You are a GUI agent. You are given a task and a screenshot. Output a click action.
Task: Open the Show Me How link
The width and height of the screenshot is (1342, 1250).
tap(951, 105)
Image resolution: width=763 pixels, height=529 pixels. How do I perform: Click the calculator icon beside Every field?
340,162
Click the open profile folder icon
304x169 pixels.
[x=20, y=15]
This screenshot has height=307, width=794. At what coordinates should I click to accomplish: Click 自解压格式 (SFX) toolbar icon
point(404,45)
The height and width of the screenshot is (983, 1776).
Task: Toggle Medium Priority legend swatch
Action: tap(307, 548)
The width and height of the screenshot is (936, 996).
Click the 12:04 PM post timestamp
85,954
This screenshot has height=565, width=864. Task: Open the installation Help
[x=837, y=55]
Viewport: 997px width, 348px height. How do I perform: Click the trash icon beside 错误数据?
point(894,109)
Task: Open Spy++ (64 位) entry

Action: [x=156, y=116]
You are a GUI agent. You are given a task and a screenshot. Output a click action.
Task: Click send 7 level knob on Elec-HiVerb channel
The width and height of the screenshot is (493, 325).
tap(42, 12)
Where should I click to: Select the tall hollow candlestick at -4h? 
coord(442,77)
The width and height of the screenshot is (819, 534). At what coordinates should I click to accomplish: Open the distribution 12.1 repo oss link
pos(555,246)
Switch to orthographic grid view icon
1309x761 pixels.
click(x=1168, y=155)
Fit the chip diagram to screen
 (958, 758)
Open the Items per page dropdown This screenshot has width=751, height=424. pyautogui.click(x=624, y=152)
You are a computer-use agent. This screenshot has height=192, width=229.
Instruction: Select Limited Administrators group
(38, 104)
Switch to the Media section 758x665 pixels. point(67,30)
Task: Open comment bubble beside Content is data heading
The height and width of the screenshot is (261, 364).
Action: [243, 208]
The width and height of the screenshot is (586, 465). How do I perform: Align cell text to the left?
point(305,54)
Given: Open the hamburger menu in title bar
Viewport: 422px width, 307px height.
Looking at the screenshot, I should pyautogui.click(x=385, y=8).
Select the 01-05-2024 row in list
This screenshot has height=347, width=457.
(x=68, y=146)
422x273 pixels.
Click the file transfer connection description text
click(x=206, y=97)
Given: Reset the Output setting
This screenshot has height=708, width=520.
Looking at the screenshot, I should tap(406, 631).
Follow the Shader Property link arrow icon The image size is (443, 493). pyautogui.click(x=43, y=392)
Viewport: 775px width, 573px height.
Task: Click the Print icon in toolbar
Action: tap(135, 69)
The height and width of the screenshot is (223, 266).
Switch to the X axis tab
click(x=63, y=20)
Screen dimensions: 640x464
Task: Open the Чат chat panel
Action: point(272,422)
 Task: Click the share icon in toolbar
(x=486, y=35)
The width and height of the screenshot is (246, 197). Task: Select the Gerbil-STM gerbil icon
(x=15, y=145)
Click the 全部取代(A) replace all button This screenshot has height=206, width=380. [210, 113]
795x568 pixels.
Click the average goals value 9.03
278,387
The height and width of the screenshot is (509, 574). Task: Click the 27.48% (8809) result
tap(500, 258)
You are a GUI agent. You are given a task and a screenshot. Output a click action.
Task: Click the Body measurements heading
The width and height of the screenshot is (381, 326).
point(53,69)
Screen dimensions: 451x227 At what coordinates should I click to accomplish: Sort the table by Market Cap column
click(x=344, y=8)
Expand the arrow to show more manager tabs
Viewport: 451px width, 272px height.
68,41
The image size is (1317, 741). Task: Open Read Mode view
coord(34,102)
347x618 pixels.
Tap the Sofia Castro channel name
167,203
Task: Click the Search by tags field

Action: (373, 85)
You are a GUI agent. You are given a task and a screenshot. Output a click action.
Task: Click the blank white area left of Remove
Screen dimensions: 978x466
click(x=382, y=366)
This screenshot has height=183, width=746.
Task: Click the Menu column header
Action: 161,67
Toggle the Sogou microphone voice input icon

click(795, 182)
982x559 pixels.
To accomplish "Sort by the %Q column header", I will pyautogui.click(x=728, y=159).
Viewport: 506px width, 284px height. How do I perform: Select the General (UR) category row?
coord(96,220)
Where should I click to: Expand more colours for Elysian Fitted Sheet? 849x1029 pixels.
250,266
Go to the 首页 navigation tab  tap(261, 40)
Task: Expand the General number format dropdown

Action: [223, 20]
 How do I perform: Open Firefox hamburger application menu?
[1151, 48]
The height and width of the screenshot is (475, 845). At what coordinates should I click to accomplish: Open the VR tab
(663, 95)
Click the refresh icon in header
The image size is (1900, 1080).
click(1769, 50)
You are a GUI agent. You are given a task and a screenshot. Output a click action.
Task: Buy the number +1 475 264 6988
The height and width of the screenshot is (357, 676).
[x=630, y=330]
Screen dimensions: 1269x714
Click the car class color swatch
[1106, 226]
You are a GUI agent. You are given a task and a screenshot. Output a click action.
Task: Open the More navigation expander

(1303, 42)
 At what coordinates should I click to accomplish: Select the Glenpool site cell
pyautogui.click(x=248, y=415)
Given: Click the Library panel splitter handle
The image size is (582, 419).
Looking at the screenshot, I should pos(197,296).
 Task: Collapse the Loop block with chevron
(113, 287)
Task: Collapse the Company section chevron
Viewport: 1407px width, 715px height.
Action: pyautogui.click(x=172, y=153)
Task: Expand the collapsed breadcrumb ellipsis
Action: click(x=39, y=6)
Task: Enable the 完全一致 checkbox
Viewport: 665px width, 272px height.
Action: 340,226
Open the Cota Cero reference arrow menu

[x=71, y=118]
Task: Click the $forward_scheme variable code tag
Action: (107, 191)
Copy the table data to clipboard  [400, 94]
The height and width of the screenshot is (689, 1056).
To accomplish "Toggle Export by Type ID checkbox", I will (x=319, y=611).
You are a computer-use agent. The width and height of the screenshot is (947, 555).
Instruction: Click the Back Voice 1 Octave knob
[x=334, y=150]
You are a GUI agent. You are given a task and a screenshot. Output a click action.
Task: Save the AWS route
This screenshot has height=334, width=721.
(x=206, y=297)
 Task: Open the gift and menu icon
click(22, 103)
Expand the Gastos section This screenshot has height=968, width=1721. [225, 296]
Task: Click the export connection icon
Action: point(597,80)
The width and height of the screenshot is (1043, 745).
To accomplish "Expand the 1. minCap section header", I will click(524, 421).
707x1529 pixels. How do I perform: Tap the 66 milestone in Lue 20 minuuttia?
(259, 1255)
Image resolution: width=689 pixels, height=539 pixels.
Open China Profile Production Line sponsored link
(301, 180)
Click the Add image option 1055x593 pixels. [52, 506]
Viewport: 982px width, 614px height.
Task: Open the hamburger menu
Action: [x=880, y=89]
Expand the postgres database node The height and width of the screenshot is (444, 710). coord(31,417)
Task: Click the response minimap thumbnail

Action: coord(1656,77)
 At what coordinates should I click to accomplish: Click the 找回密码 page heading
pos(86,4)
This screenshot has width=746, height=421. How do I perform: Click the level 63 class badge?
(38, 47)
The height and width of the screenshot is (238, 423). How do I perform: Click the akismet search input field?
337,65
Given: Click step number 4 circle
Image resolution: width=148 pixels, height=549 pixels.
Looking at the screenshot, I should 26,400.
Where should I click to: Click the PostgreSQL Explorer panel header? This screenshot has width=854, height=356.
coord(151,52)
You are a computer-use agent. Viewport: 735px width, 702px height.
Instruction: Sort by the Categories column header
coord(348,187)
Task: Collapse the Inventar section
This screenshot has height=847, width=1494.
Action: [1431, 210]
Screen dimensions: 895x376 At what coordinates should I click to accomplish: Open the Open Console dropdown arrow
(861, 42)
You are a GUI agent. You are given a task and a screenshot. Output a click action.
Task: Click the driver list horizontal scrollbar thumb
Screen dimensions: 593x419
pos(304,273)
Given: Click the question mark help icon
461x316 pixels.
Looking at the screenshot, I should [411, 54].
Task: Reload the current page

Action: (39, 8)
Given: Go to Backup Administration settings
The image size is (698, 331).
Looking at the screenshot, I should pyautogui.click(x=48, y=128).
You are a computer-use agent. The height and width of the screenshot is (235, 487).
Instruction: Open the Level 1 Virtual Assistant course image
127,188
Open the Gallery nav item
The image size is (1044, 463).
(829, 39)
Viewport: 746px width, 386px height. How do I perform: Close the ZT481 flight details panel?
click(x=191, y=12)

---+---

Work to complete: Rewrite every row from the line containing "Given: Open the hamburger menu in title bar" down to the line containing "Looking at the screenshot, I should tap(406, 631).", both included, as a numbered list with one line per item and no blank lines.

Solution to this exercise:
1. Given: Open the hamburger menu in title bar
2. Viewport: 422px width, 307px height.
3. Looking at the screenshot, I should pyautogui.click(x=385, y=8).
4. Select the 01-05-2024 row in list
5. This screenshot has height=347, width=457.
6. (x=68, y=146)
7. 422x273 pixels.
8. Click the file transfer connection description text
9. click(x=206, y=97)
10. Given: Reset the Output setting
11. This screenshot has height=708, width=520.
12. Looking at the screenshot, I should tap(406, 631).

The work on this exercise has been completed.